A Firm Foundation
Laurie Buffo, Volunteer Writer, South Barrington | January 22, 2024
“Therefore everyone who hears these words of mine and puts them into practice is like a wise man who built his house on the rock. The rain came down, the streams rose, and the winds blew and beat against that house; yet it did not fall, because it had its foundation on the rock. But everyone who hears these words of mine and does not put them into practice is like a foolish man who built his house on sand. The rain came down, the streams rose, and the winds blew and beat against that house, and it fell with a great crash.”
Matthew 7:24-27
Is there someone in your life who you desperately want to change? When we tie our well-being to a difficult person, we often spin our wheels, hoping they will change, only to be repeatedly drawn into the same disappointing patterns.
Freedom comes when we recognize we cannot control people. We can only manage how we think about them and react to their behavior. We need to ask ourselves some questions. What are we entrusting to the person that leaves us feeling vulnerable? Are we empowering them to define who we are? Are we waiting for them to act a certain way so we can feel whole?
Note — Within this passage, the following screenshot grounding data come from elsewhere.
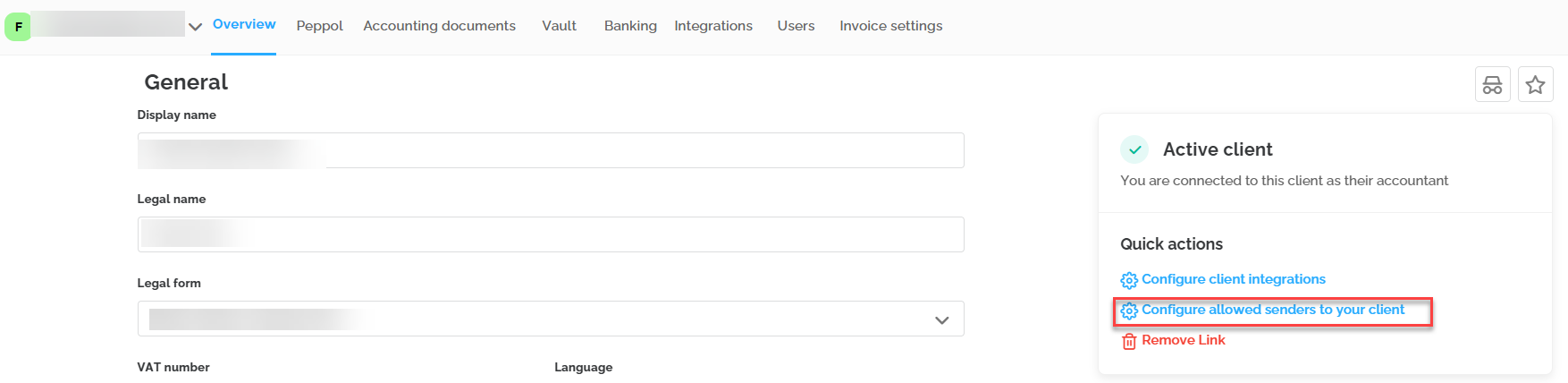Viewport: 1568px width, 383px height.
Task: Click the incognito glasses icon button
Action: click(x=1492, y=85)
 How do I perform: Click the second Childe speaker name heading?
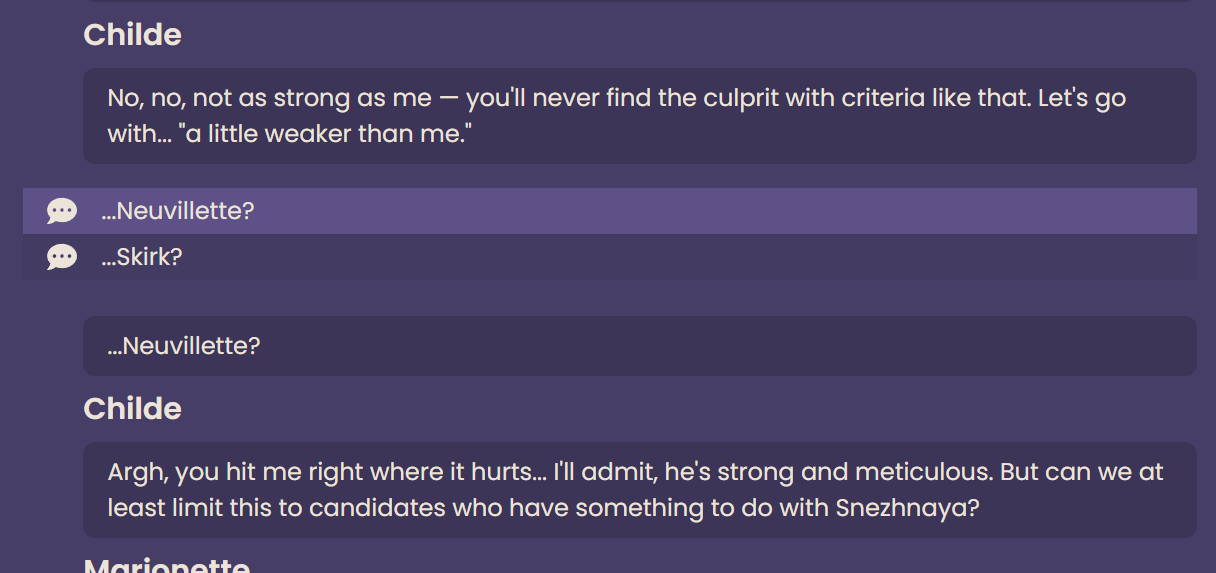coord(133,409)
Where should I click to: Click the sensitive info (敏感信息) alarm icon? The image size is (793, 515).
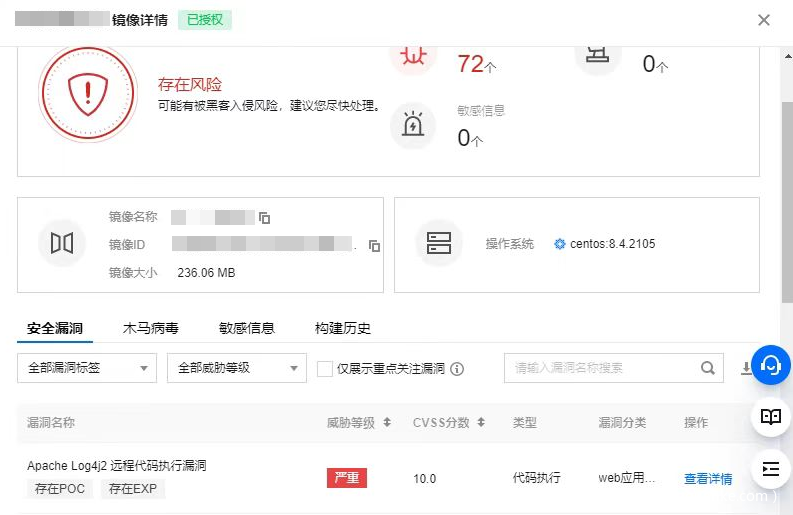[x=412, y=125]
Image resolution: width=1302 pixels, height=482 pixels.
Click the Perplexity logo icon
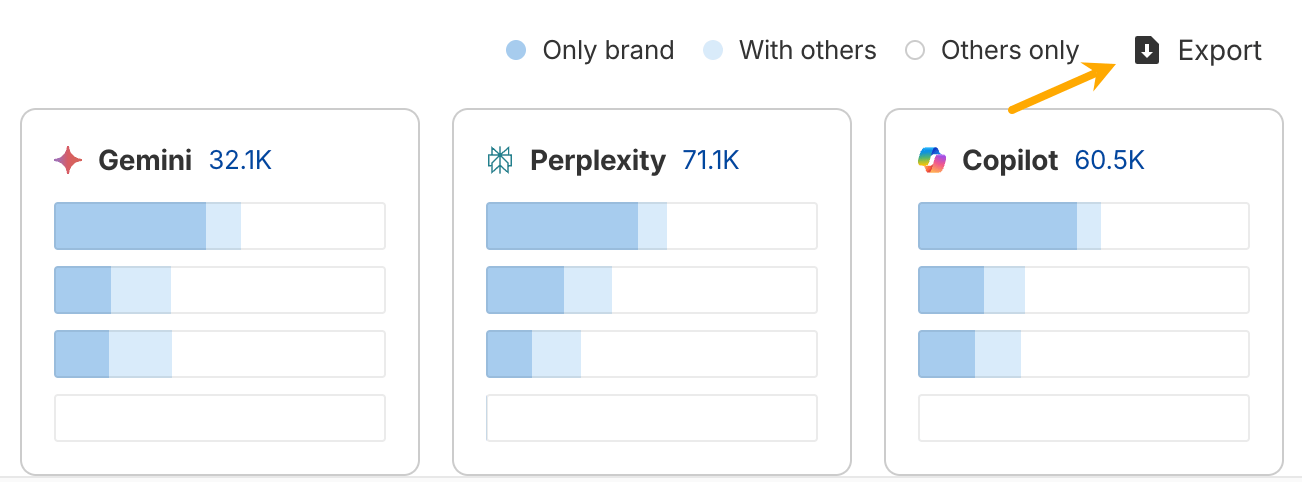(499, 160)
The healing process starts when we accept the reality of the situation. We acknowledge the troublesome person is unable or unwilling to be who we want them to be. Then, we let go of our need to control them. We reset our expectations of them and instead entrust our well-being to God.
Think of this process like a game of Jenga. If the challenging person is a block at the base of our trust tower, our whole world tumbles down when they disappoint us. Instead, we make God the base of our tower. The more we trust Him, the sturdier our foundation becomes. If we move the troublesome person to the upper layer of our trust tower, there will only be minimal damage when they let us down. We call this detaching in love.
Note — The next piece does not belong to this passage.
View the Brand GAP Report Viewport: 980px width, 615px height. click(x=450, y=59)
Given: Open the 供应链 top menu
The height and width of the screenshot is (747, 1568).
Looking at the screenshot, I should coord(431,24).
Next, we examine our role in the counterproductive dance. How do we usually react to the person? For example, do we power up, pacify, practice denial, or clean up their messes? We are in a powerful place when we admit our usual reactions are ineffective.
Once we understand our role, we can decide how to respond differently. We set a boundary. The purpose of the boundary is not to control the other person. We are simply handing responsibility for their dysfunction back to them by stepping out of our usual role in the counterproductive dance. We find relief when we let go of managing their behavior, hoping they will become someone else. Instead, we place our well-being in God’s hands.
The Bible often points out that wise people place God first in their hearts. When we put this wisdom into practice, the foolishness of others cannot derail us because we have established a firm foundation.